Bugünlerde sıkça duyduğum bir kelime “DAVA!”.
“Sevgili Dava Arkadaşlarım” hitabıyla başlayıp derdinin makam mansıp olmadığını iddia eden söylevler dolaşıyor etrafta.
Hele temsil hüviyetini kaybedenlerin buruk dava sevdası ayrıca dikkate değer.
*
Eskiden, duyulduğunda insanı heyecanlandıran dolu dolu bir kavramdı DAVA.
Necip Fazıl’ın Büyük Doğu davası vardı. Uğrunda çile çekilen; aksiyonu olan, fikir üretilen dava. Sınırları çizilen bir dava:
“Genç adam! Bundan böyle senden beklediğim şudur: Tabutumu öz ellerinle musalla taşına koyarken, Anadolu kıtası büyüklüğündeki dâva taşını da gediğine koymayı unutma ve bunu tek vasiyetim bil!”
Ne müthiş bir DAVA anlayışı ve ne müthiş bir VASİYET!
Yürekteki dava neyse dilden dökülen dava o!
Gündüz dava neyse gece de dava aynı DAVA!
Sağına soluna bakınmadan uğruna can verilecek bir DAVA!
İyi adamlar iyi atlara binip gitmeden önce durum böyleydi!..
*
Sonra işin içine önce masa, sonra kasa ve nihayetinde işin içine başka unsurlar girdi. İşler şirazesinden çıktı.
Bundan sonra “DAVA” da anlamını yitirdi. Sadece lafzı kaldı.
“Dava“, “Ağır Abi”lerin dilinden bir başka edayla dökülmeye, yeni anlamlar yüklenmeye başladı. Zenginlik, güç, gösteriş oldu “Dava”!..
“Gündüz külahlı gece silahlı” deyimi tam da bu anlam yozlaşmasını ifade eder hale geldi.
Meydanda, mikrofon karşısında, sivil toplumda, sosyal medyada davayı dilinden düşürmeyen ama gece mesaisinde davayı aklına getirmeyen bir güruh “dava”yı esir aldı!..
Davanın anlamı çoğunlukla dürüst, fakir fukaranın dilinde mahsur kaldı. Belki de fakir fukara kalındığı için onların dilinde dava anlamını yitirmedi...
*
Tam da bu noktada Hayrettin Karaman Hoca’nın manifesto niteliğindeki yazısı geldi. Uzun bir yazı olduğu için tamamını almıyorum.
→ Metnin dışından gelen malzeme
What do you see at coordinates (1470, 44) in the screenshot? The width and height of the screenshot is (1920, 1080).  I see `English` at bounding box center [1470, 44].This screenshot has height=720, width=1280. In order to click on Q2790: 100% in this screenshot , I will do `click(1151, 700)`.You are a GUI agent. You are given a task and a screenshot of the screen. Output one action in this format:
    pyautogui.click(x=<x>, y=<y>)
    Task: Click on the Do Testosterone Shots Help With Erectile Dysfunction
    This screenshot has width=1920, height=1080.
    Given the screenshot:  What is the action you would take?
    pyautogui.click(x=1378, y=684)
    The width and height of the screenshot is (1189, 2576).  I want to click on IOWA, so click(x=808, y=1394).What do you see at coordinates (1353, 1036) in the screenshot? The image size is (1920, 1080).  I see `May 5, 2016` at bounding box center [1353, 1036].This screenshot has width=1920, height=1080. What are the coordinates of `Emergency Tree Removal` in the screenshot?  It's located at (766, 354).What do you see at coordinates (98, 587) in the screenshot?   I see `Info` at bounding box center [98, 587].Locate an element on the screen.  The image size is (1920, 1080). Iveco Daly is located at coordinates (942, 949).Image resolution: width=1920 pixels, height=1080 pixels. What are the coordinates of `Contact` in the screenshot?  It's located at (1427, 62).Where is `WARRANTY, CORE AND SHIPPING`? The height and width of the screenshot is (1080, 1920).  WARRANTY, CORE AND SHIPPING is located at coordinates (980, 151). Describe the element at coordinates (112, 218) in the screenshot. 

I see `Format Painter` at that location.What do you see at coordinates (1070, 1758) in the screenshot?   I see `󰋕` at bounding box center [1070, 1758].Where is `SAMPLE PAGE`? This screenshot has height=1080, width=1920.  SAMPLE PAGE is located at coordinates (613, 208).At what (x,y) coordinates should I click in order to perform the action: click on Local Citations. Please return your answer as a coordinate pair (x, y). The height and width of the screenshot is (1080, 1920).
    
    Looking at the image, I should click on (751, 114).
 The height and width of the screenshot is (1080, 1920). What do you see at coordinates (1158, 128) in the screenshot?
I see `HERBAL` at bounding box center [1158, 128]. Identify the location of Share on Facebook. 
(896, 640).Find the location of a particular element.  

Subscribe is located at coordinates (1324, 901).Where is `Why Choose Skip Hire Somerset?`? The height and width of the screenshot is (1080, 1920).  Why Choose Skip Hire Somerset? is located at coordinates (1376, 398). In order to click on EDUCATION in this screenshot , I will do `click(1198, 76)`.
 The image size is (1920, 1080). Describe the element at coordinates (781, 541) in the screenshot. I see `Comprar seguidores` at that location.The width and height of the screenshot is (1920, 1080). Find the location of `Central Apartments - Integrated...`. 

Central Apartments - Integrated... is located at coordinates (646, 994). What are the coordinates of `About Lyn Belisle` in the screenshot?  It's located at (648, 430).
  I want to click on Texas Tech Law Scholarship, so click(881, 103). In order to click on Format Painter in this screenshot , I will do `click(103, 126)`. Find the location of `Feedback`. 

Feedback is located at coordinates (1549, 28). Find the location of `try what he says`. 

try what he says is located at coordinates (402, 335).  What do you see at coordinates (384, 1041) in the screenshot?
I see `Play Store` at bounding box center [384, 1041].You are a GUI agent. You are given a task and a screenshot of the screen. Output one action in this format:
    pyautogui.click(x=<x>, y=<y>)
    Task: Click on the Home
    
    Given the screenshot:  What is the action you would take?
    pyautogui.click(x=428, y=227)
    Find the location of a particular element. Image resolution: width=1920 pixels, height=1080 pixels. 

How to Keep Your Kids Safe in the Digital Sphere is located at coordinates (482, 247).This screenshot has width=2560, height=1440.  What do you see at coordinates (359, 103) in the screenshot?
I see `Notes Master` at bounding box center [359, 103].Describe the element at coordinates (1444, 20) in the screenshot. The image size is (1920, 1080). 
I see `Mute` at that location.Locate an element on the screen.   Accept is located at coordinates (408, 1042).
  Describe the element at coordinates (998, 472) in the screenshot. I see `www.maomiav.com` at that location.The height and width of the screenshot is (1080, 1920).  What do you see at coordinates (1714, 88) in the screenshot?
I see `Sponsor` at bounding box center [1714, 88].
Sosyal medyada çokça paylaşılan, okunan bir yazı olduğunu düşündüğüm “Çınarımızı Kurutmayalım”[1] adlı yazının kısa bir bölümünü ve yazının linkini buradan paylaşıyor, altına imzamı atıyorum.
“Bir edepsiz adam Hz. Ali’ye gelmiş, onun yönetiminden şikayet ve kendisine 'Senden öncekiler ne iyi idiler, başımıza gelenler hep senin kötülüğünden geliyor' diyerek hakaret etmiş.
Hz. Ali ona şu cevabı vermiş: 'Bunlar benim kötülüğümden olmuyor; Ebu Bekr’in yanında ben vardım, Ömer vardı, Osman vardı…
Ömer’in yanında da biz vardık, benim yanımda ise sen ve benzerlerin var, olanlar bundan oluyor.'
Ne yapalım, elbise yapmak için mevcut kumaşımız budur, ama kumaşın sağlam yerlerini kullanarak da sağlam bir elbise yapabiliriz vesselam.”
Teşekkürler Hocam.
Artık VAKİT, “DAVA”yı kurtarma VAKTİDİR!